What is being asked
Output the lines of the entries below beginning at the one with "The width and" and ending with the last, exactly as written and without pictures.
● ● ● ●
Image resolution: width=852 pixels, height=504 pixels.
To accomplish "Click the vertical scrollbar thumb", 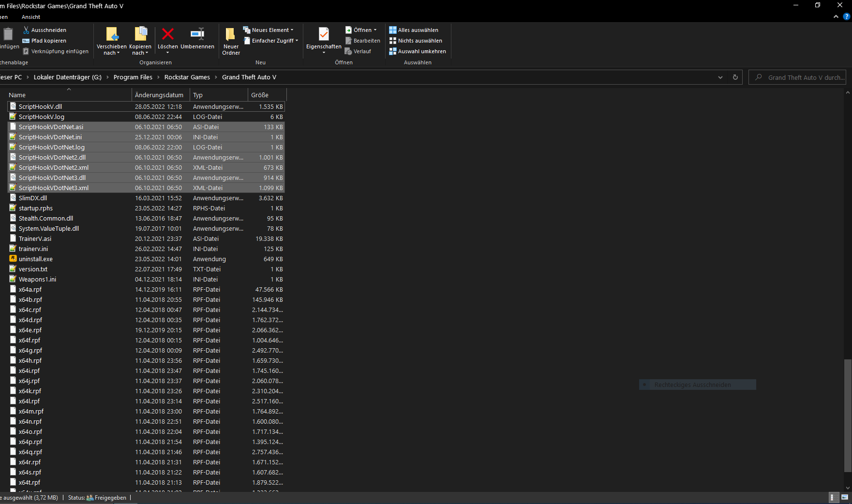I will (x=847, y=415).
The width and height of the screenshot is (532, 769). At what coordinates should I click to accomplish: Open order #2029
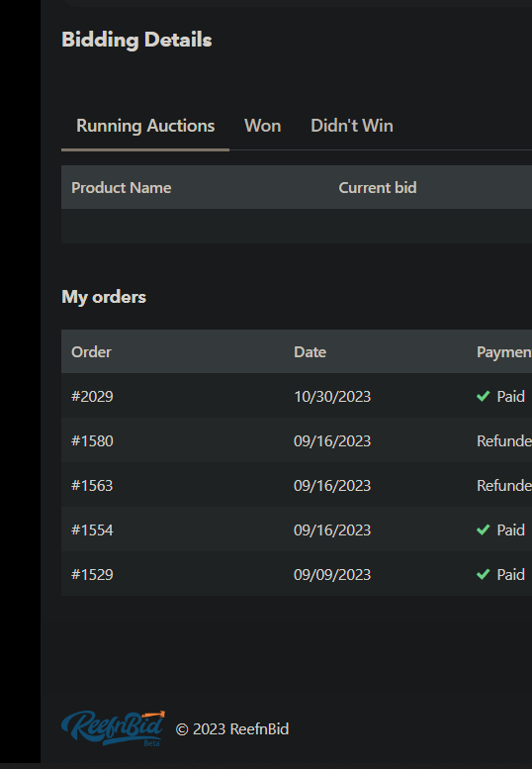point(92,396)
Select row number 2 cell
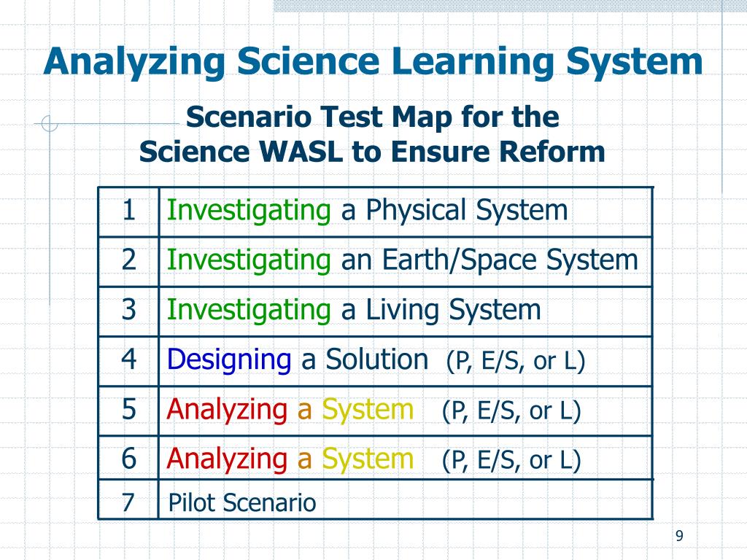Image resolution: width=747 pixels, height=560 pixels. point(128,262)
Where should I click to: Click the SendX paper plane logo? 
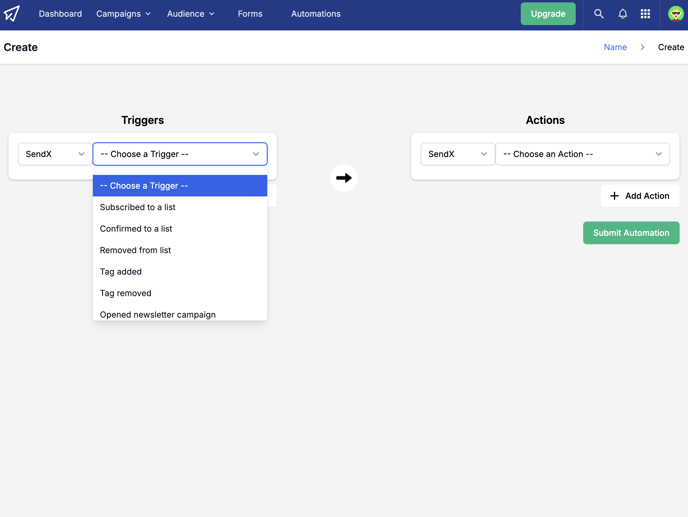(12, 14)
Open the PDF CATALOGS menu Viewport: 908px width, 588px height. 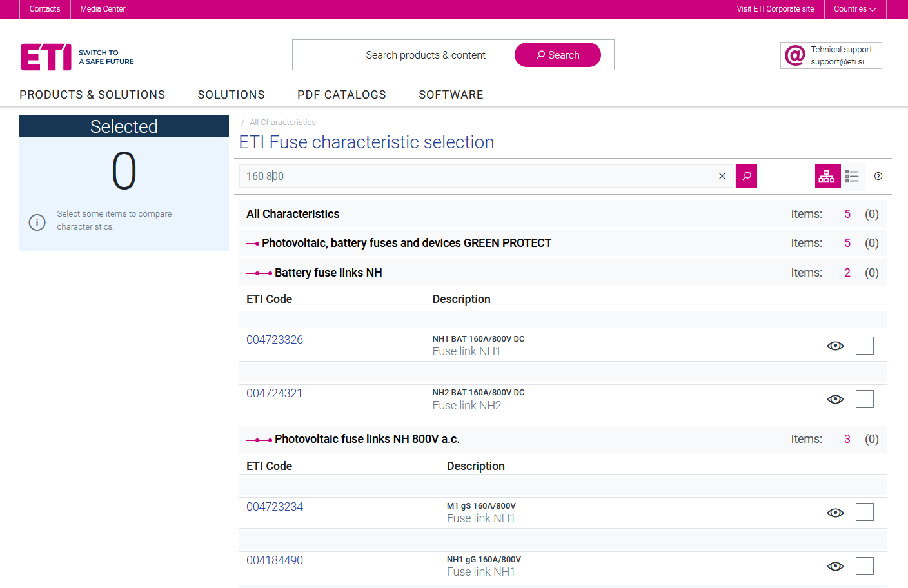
● ● ● ●
Answer area
The width and height of the screenshot is (532, 769). At what coordinates should I click to accomplish: Open order #2029
point(92,396)
Select row number 2 cell
Image resolution: width=747 pixels, height=560 pixels. point(128,262)
Where should I click to: Click the SendX paper plane logo? 
(12, 14)
Open the PDF CATALOGS menu Viewport: 908px width, 588px height. 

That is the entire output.